Thromboembolism is rare in healthy pediatric patients, but it is an increasing problem in children with underlying medical conditions such as cancer. The increase in childhood thromboembolism over the past decade is thought to be due to both heightened awareness of the diagnosis and more invasive technologies used in children with underlying medical conditions.1,2 Understanding thromboembolism and developing safe treatment options for pediatric oncology patients is important due to the increased risk of death, organ dysfunction, and poor oncologic outcome. Consequences of thromboembolism also include increased hospital length of stay and cost.3 Current published evidence on treatment for thromboembolism in the pediatric oncology population is limited, and published guidelines are often extrapolated from adult trials.4,5 For example, in the 2018 guidelines released from the American Society of Hematology for treatment of thromboembolism in the pediatric population, although recommendations were made by a panel of experts, all the recommendations were limited by low or very low certainty in the evidence.6

A key step toward gathering better evidence regarding pediatric thromboembolism in the pediatric oncology population will be the development of validated methods for accurately quantifying thromboembolism diagnosis and outcomes. Much current epidemiological research uses administrative data, or “big data,” to identify cases of interest; however, validity of research findings based on these data depend on the validity of the search parameters. Validity depends on both the proper diagnostic coding by physicians and on the proper choice of search codes by the researchers. Current research in the field has been met with various challenges. For example, recent studies to ascertain the rates of childhood thrombosis have relied on discharge diagnosis codes for identifying thromboembolism cases.2 However, Burles et al. identified pitfalls of using discharge diagnosis code searches, highlighting the extensive presence of false positives and negatives in identifying thromboembolism cases.7 This highlights the fact that healthcare databases, designed primarily for administrative and billing purposes, often lack comprehensive clinical information crucial for research. This includes lack of details on diseases of interest, health outcomes, medications, data on comorbidities, and quality of life.8

Addressing the potential of administrative health care databases as validated sources for data, Doiron et al. discussed the benefits of linking large cohort studies with administrative data to enrich datasets, maximize resource utilization, and facilitate multidisciplinary research.9 Additionally, regular validation studies, evaluating different code combinations or algorithms, are crucial for ensuring data accuracy, particularly in pediatric populations where such studies are limited.10 In the current manuscript, Athale et al. tested the validity of using combinations of ICD and medication codes from large Canadian administrative databases, with a curated oncology database for case verification, to identify thromboembolism diagnoses in children undergoing primary cancer therapy. Multiple query algorithms were tested and validated using the oncology database. The best performing algorithm resulted in a sensitivity of 76% and specificity of 86% for identifying pediatric oncology patients with thromboembolism. Of note, the same analysis improved sensitivity to 84% when using exclusively ICD-10 codes, highlighting the previously reported limitations in using ICD-9 codes for epidemiological research11.

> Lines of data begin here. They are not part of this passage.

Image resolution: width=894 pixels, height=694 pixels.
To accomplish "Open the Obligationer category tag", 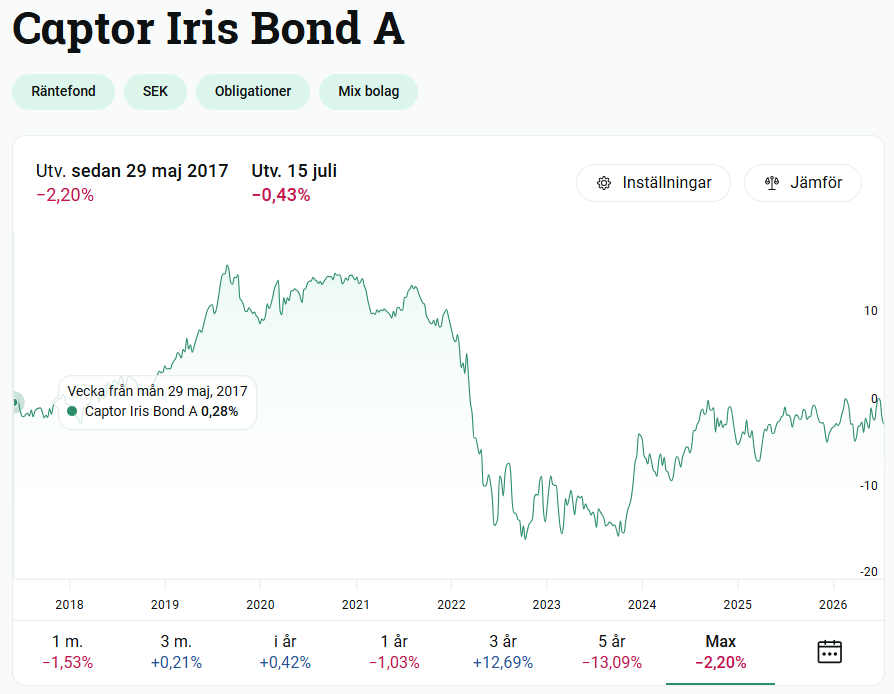I will (x=253, y=92).
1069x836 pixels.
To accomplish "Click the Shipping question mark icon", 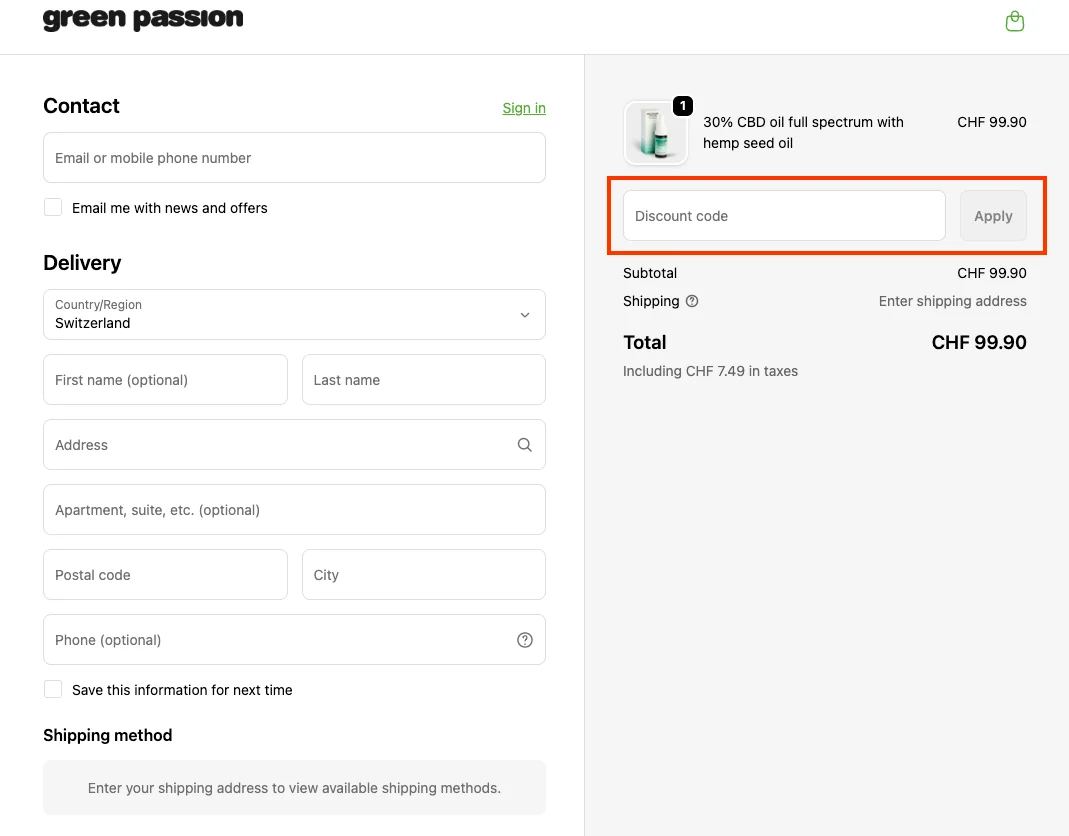I will tap(690, 300).
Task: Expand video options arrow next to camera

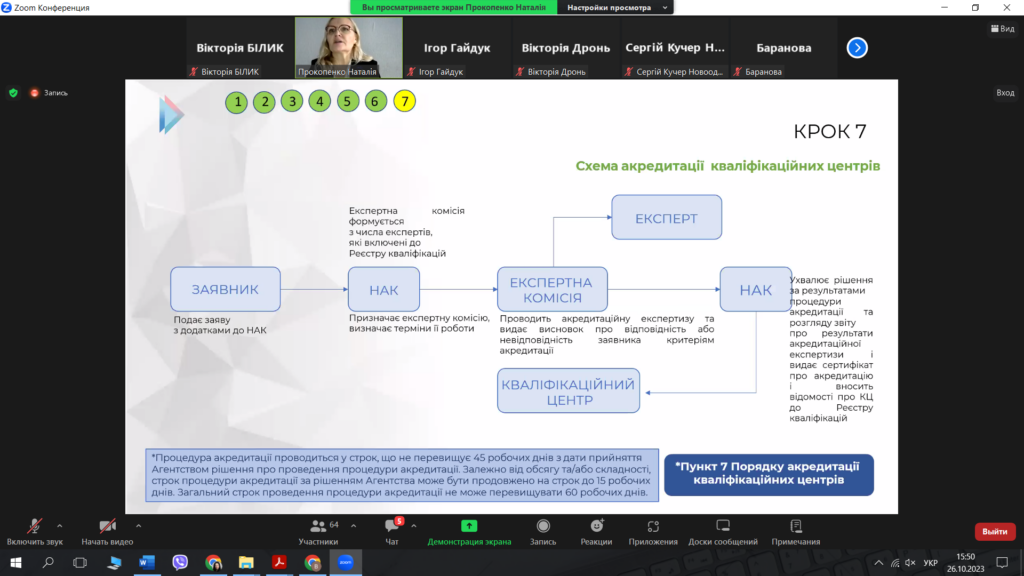Action: click(x=138, y=525)
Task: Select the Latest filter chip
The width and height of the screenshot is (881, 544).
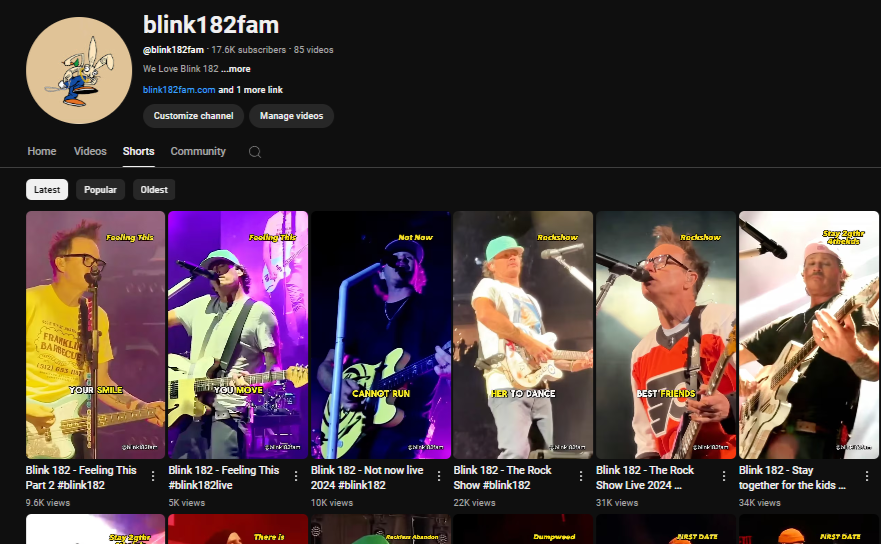Action: (x=47, y=189)
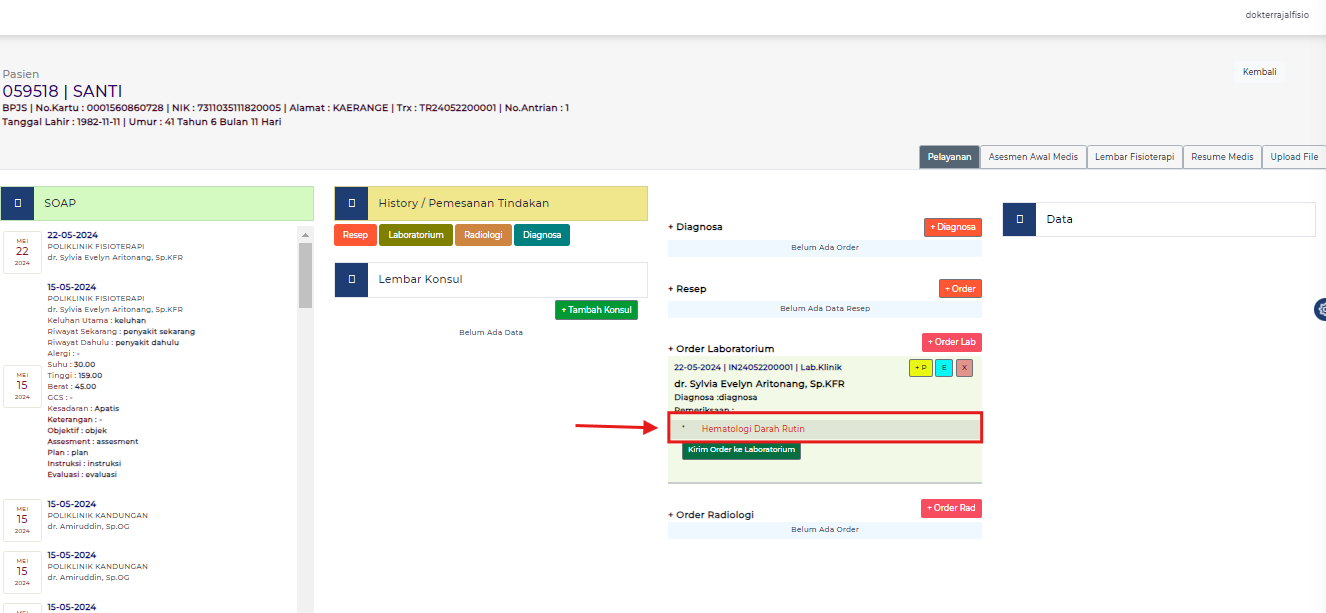1326x613 pixels.
Task: Open the Resume Medis tab
Action: [1222, 156]
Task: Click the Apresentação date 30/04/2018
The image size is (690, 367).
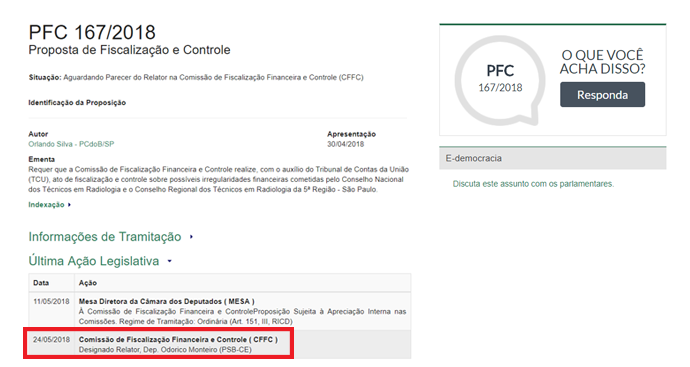Action: click(x=345, y=144)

This study demonstrates the validation of search parameters for accurately identifying thromboembolism cases in pediatric populations undergoing cancer therapy using multiple administrative databases in conjunction with a large oncology database. These findings could be instrumental for future epidemiological and outcomes research in this area. Future research will be needed to validate this algorithm in other health care systems. Further validation research can also extend this algorithm to other populations such as neonates, or those with other high-risk conditions for thromboembolism. Such studies would test the algorithm’s generalizability and applicability in diverse clinical settings. Outside of the thromboembolism field this study can serve as a model for validation strategies for big data research in other diseases.